Les filles m’on dit qu’elle était nouvelle dans le cabinet ; mais elles comme moi ont compris. Lorsqu’on me l’a présenté ; elle semblait un peu déçue ; peut-être pensait-elle que je n’allais pas venir. Durant tout le temps que nous étions là-bas ; à chaque fois que je me retournais, je sentais son regard qui pesait sur moi.

Un soir, elle a appelé sur le téléphone d’Arlon ; j’étais sûre et certaine qu’elle ne l’appelait pas dans un but professionnel surtout qu’il faisait presque 20 h.

J’avais envie de dire à rlon pourquoi elle appelait à cette heure, mais le fait qu’il ait répondu au téléphone devant moi en adoptant une attitude des plus professionnelles m’a fait changer d’avis ; je ne voulais pas douter de mon mari ;de toute façon ; j’avais confiance en lui.

le vendredi comme c’était mon day off ; la maison était calme, j’en ai profité pour me couler un bain ; avant que je ne puisse rentrer dans la douche mon téléphone a sonné, c’était Arlon.

-MOI:«salut mon amour »

-LUI:« Comment va la femme de ma vie ?»

-MOI:« elle va bien, et  elle veut se couler un bain  »

-LUI:«ah bon ; tu es déshabillé»

-MOI:«je suis toute nue »

-LUI:«tu sais ce qu’on va faire ; tu vas commencer ; je te rejoins dans moins de trente minutes »

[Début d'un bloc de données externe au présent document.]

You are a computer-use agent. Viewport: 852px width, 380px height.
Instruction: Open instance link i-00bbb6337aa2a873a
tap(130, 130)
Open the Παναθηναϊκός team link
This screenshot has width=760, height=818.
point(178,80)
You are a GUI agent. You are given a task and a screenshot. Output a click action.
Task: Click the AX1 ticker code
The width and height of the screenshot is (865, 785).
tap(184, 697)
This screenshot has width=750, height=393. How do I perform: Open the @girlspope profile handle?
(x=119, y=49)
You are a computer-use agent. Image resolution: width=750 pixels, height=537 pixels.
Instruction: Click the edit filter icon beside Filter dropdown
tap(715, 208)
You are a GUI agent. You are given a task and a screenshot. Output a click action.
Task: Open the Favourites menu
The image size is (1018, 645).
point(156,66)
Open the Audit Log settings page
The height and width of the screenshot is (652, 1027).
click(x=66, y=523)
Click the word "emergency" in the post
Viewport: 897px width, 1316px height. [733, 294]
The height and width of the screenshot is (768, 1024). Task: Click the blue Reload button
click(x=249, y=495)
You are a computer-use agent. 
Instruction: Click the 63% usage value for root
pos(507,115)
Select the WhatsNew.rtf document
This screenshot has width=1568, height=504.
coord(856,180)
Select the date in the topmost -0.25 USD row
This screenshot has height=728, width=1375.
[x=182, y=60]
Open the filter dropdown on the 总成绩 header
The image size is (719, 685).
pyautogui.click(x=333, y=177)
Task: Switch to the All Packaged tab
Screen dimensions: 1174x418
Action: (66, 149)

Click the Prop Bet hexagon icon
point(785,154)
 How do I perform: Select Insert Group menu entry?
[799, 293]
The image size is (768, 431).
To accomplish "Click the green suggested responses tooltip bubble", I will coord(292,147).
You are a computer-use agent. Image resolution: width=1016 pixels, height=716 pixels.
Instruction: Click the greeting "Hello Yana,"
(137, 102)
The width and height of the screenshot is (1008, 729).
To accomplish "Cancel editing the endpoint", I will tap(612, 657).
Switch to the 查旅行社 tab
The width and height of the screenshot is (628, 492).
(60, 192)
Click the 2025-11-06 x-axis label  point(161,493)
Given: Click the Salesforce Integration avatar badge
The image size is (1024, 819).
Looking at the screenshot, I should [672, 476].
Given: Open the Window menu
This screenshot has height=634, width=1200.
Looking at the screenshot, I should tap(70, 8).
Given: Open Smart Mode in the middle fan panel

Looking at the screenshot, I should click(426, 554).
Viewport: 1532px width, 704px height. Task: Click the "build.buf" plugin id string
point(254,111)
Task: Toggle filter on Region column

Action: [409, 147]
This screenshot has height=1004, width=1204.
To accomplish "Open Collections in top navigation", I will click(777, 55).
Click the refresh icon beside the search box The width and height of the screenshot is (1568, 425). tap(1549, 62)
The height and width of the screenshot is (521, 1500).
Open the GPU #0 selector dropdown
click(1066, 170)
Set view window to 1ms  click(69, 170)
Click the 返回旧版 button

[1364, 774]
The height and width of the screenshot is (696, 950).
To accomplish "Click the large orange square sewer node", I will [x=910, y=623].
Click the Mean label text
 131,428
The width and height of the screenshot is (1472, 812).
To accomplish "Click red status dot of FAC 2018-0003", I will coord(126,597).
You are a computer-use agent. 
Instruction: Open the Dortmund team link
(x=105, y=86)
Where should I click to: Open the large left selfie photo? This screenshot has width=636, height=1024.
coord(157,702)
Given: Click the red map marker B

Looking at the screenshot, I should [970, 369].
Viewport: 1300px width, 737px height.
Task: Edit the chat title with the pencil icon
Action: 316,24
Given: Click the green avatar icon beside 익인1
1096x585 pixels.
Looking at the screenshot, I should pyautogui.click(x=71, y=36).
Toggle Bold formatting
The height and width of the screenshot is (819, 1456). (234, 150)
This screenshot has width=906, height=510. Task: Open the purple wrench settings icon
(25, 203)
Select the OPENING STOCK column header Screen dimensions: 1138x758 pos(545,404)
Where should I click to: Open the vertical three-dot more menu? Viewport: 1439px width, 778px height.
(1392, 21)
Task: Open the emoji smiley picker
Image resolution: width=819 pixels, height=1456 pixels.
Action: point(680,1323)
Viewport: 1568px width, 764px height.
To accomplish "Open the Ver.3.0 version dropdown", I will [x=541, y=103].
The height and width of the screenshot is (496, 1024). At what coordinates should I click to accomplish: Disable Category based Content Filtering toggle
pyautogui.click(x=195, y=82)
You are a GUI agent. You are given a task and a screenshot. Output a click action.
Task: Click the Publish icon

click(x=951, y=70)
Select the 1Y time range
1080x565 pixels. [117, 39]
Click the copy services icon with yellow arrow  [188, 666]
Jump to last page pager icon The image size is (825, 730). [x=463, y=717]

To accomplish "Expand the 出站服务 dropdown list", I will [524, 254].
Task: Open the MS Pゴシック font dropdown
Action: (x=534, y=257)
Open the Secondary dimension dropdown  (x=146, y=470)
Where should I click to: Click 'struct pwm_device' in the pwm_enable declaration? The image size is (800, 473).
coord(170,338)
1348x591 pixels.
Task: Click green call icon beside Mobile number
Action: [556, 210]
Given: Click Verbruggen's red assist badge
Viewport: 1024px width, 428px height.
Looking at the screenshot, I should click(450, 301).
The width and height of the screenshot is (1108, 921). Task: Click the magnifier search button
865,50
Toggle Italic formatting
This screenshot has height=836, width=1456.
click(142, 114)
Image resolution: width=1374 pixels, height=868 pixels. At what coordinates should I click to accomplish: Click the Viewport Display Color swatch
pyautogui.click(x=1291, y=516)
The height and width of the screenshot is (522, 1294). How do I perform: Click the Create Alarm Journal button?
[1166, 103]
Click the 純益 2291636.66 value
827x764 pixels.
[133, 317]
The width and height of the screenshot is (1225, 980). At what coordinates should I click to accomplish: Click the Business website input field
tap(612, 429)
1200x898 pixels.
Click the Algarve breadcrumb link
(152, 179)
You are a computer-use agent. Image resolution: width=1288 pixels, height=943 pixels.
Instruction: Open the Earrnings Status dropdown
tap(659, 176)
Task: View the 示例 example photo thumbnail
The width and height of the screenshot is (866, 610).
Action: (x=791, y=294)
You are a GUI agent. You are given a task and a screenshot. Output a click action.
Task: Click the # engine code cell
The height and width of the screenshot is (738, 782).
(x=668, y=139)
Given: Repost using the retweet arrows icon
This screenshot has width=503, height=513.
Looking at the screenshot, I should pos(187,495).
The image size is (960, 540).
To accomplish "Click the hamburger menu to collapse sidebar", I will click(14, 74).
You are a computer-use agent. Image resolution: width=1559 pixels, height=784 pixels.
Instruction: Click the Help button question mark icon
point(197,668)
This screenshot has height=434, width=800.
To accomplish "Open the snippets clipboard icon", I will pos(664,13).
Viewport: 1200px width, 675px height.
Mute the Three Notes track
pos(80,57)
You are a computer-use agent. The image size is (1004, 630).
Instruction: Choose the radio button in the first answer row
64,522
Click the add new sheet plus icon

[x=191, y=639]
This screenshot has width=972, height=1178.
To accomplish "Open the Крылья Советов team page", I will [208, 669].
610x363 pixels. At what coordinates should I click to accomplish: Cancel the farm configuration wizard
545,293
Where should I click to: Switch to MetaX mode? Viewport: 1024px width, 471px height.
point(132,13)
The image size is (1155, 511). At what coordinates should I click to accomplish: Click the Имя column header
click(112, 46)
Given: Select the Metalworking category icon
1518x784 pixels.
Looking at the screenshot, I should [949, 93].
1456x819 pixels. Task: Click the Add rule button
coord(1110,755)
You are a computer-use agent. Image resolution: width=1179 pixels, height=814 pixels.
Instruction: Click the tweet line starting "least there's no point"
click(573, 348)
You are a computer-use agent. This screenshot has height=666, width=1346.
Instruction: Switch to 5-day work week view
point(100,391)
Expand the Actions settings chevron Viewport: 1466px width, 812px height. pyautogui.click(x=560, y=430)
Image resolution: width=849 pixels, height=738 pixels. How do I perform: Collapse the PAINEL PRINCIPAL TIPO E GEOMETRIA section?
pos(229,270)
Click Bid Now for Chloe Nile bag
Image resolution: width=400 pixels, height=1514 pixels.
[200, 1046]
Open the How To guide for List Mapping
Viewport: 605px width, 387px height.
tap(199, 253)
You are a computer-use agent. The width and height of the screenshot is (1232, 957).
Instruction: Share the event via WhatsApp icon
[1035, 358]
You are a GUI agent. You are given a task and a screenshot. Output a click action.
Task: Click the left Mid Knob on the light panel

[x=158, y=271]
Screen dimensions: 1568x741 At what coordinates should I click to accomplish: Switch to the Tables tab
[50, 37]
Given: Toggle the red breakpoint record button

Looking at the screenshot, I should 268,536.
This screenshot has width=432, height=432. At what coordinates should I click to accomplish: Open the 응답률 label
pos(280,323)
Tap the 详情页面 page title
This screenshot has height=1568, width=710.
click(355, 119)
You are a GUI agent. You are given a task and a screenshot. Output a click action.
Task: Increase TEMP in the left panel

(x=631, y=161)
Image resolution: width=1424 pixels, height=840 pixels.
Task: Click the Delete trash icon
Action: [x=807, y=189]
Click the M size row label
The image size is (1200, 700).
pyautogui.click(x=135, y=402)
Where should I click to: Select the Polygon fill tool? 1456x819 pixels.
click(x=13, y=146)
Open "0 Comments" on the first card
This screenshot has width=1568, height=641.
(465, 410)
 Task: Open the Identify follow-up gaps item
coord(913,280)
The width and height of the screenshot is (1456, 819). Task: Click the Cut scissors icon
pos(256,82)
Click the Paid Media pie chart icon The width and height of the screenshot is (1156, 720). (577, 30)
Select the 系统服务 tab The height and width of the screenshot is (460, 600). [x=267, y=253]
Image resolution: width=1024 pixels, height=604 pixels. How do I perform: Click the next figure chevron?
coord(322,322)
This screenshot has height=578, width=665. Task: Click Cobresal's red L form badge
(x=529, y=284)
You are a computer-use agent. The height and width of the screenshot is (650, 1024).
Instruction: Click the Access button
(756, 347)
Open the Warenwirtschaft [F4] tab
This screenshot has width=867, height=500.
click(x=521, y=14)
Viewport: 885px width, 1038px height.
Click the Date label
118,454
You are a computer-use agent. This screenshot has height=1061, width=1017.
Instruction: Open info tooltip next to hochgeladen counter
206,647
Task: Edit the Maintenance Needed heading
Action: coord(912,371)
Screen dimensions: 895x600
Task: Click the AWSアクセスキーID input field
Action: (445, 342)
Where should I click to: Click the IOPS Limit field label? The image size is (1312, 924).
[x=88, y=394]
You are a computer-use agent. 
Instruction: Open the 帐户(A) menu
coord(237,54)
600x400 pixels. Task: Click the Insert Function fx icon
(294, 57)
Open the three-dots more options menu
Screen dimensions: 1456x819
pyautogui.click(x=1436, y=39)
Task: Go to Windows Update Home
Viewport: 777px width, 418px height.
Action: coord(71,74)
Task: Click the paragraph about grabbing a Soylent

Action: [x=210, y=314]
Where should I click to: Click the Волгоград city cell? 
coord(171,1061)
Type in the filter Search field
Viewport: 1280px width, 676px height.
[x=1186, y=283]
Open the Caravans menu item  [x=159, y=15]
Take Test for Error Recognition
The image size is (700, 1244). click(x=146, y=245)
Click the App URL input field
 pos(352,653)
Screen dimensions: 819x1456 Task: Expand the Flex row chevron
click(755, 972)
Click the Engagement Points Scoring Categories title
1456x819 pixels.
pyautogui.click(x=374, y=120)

-MOI:« Dépêche-toi ;je t’attends »

Quand il a raccroché, je me dis qu’il fera moins d’une demi-heure ; effectivement, je l’ai chronométré, il est venu en vingt-cinq minutes ; quand je l’ai entendu ouvrir de la douche ;je lui ai donné mon sourire le plus sensuel.

-MOI:« Cette fois-ci qu’as-tu dit pour te libérer ?»

-RLON:« Que je devais revenir le plus rapidement à la maison ; pour garder les enfants, en plus de cela depuis ce matin, je ne me sentais pas bien ; tu es une réelle menace pour mon boulot »

Il a commencé à se déshabiller ; il abordait déjà une érection

-MOI:«ne me dis pas que tu as conduit ainsi »

-LUI:« il suffit juste que je t’imagine nue pour être dans cet état »

-MOI:« Alors qu’est-ce que tu attends viens me rejoindre».

Il est venu me rejoindre dans la baignoire.